Naquele exato momento, José Cícero se lembrou da romaria que fez até o túmulo do seu padim em Juazeiro. Voltou-se para o armador da rede e o chapéu de palha continuava pendurado para dar sorte; o mesmo que o padre benzeu prometendo que ia trazer fartura no próximo inverno - já fazia dois anos que não pingava quase nada. José Cícero perdera toda a plantação nos dois anos e não se conformava que, por mais que olhasse para o horizonte, as nuvens não empreteciam.
– Sabe, Chica? Eu acho que Deus não liga pra gente. Ele prefere os filhos do doutor Virgílio. Eu me lembro do dia em que o Tiago teve febre e o doutor me pediu para ir buscar o médico da cidade. Bastou o menino tomar a injeção e já tava bonzinho. A gente enterramos quatro filhos no chão seco, sem direito a caixão. Eu me lembro da hora que jogava terra na cara do Mundinho. Eu dizia: "Não é direito não ter nem uma caixa de sapato para proteger o filho dessa terra seca; nós nem pode enterrar com a rede porque tem que guardar a rede pros outro.
–Ciço, por favor, não fala desse modo. Eu te peço pela hóstia consagrada, não blasfema de Deus.
– Nesse mundão, cada um tem que se proteger como pode. Eu tentei, mas num tenho mais força, mulher. Comemos o galo e hoje não tem nada pra por no fogo. Como é que vou caçar? Vendi a espingarda que era do pai. E não tem mais nem tatu para matar, mulher. A seca tá muito braba.

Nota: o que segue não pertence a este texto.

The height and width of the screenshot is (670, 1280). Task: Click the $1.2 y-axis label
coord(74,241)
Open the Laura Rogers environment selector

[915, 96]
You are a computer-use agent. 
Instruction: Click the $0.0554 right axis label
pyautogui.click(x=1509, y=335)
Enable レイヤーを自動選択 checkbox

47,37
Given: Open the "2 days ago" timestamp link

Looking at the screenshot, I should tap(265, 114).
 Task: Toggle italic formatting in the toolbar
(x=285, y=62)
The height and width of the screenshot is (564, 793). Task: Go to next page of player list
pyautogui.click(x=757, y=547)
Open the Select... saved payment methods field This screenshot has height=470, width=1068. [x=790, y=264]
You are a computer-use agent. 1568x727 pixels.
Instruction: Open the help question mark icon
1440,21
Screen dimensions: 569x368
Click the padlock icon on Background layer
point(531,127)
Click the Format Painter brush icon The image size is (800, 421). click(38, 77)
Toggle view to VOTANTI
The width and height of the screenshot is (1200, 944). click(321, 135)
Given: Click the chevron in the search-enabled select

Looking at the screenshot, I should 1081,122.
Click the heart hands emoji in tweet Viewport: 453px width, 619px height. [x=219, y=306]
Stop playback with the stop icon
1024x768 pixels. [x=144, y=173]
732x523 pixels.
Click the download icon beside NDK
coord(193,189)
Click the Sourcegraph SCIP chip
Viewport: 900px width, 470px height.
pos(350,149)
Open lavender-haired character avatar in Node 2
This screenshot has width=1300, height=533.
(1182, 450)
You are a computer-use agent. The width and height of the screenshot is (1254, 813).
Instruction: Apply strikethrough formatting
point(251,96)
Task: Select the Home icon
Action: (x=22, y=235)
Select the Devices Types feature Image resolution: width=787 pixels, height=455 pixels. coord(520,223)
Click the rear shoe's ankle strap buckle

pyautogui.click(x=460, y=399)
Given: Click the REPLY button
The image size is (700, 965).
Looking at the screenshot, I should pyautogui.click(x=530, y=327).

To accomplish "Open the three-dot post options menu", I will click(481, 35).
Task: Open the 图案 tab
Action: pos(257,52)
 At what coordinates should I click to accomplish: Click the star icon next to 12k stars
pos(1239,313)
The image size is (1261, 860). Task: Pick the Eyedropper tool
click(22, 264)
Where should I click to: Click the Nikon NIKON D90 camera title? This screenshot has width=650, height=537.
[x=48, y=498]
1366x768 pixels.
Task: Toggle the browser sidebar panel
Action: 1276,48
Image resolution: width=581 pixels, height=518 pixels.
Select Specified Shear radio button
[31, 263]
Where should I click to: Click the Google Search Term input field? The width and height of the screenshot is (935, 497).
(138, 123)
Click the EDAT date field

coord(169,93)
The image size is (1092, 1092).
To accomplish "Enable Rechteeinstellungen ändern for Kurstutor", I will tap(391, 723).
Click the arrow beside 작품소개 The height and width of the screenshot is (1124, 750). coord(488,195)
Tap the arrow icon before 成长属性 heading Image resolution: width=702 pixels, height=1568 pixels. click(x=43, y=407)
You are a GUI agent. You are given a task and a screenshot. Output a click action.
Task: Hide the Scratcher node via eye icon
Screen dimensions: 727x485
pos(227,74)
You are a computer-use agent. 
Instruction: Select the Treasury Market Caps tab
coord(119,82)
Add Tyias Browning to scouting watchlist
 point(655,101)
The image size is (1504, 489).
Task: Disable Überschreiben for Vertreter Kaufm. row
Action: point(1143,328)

– Pois eu vou aderir à lei dos crentes. Vou no culto deles pedir com muita fé pra Deus mandar chuva.
Chica se levantou, foi até o quintal, urinou, ajeitou a lata vazia na cabeça e seguiu para o barranco, antes que acabasse a água do dia.
Logo que chegou no buraco lamacento notou o pequeno filete d’água, mas só se alegrou de verdade quando notou a irmã Salete - a crente mais conhecida da redondeza.
– Bom dia.
–Bom dia, respondeu a irmã Salete, baixinho.
– Irmã, vim pedir pro modo de você pedir pra Deus pra ele mandar chuva.
Salete continuou calada. Chica precisou mirar os olhos da irmã para entender o que acontecia. Salete chorava com duas tiras de lágrimas correndo pelos sulcos cavados pelas rugas. Arquejada e abatida, tentava separar o barro com os dedos para que a água não se tingisse de branco. Chica perguntou o que estava acontecendo.
– Precisei vir mais tarde buscar água porque acabamos de enterrar os nossos dois filhos, a Miriam e o Pedro; morreram de diarréia.
Fez-se um silêncio constrangedor; não se ouviu mais nada a não ser um leve sicio do vento abrasador.